Is this what the movement looks like from cutting edge science and biomedical interventions? Fancy meals on pharma money while we drop comments in our speeches about “social determinants” and “resource poor areas” and “racial disparities”. Erasing queertories with comments like, “CROI has always been a place that accepts community.” Forgetting that folks busted through the conference doors in DC in the early 1990s, demanding to be included. I asked one presenter why they didn’t include transgender populations in their data and they said there isn’t any data, and we have very limited slides. They added that we need that data because transgender populations are at the highest risk. Don’t tell me in the same breath that they are the most vulnerable population and that you couldn’t include one bullet point in one slide about it.

For the record, the data says that the HIV infection rate in the trans community is 30 percent. That’s 1 in 4 people who are HIV positive. Trans people are 49 times more likely to be HIV+ than their cis counterparts. The seropositivty rate in trans people experiencing homelessness is 22%. If we look at other “social determinants” we see that trans people are 1,000 times more likely to be murdered than cis people. That half of the trans population are victims of rape, and a quarter are victims of assault.

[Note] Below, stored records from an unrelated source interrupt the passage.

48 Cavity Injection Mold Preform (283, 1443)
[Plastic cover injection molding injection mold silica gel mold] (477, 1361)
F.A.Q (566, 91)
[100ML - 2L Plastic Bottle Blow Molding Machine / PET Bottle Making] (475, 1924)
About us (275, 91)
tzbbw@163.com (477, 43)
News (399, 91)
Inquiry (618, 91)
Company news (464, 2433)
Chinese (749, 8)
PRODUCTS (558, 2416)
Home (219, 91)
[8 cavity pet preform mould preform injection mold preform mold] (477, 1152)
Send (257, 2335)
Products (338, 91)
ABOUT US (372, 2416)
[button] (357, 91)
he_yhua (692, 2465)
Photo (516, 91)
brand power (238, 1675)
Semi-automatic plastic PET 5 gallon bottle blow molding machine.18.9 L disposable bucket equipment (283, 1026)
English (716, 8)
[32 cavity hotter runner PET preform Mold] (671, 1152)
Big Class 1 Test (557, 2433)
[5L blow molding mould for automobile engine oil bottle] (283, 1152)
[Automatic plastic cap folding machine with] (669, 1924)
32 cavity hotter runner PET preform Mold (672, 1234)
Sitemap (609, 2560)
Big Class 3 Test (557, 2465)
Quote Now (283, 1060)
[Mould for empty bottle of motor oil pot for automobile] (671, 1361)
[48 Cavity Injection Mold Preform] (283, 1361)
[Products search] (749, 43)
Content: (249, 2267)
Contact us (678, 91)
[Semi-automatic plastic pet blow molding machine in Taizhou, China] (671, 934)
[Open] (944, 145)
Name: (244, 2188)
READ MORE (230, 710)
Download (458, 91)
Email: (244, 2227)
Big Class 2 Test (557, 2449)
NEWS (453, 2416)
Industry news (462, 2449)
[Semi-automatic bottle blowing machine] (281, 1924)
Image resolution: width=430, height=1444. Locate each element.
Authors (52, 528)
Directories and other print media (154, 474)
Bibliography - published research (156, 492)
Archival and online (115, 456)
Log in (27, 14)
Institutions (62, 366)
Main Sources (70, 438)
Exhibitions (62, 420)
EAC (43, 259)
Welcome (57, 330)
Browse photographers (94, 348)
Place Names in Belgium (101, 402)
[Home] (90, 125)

There is so much momentum, and it seems we could be so close to ending the epidemic. We certainly have the tools for it. PrEP works if you take it, and you don’t even have to take it everyday. We literally have a pill you can take to prevent HIV, and in the city of Chicago if you’re low income or undocumented, it’s completely free. I was easily swept away by Galit Alter’s engaging and very well articulated presentation on the path to a vaccine (I recommend you watch it), and we have proof of concept for a cure. But if trans folks are the most vulnerable population, and we don’t have trans competent doctors then what does it matter? If we arrest or institutionalize poor, Black young people for attempting to access care at ERs, then what does it matter if we have the best treatment in the world?

If I’ve learned anything this week it’s that science is hard, and humans are even more complicated. This week there has been no shortage of passion, knowledge and energy to end the epidemic, but there are some very clear ways that we are failing. If we want the “most vulnerable” and “most risky” populations to take PrEP, to care about a cure, to get engaged in primary care, to get on treatment then we have to provide gender affirming services, we have to get rid of security guards and police in our health care clinics. We need to affirm people’s consensual pleasures. We need more youth centered healthcare spaces, and insurance companies need to survive on something other than capitalism.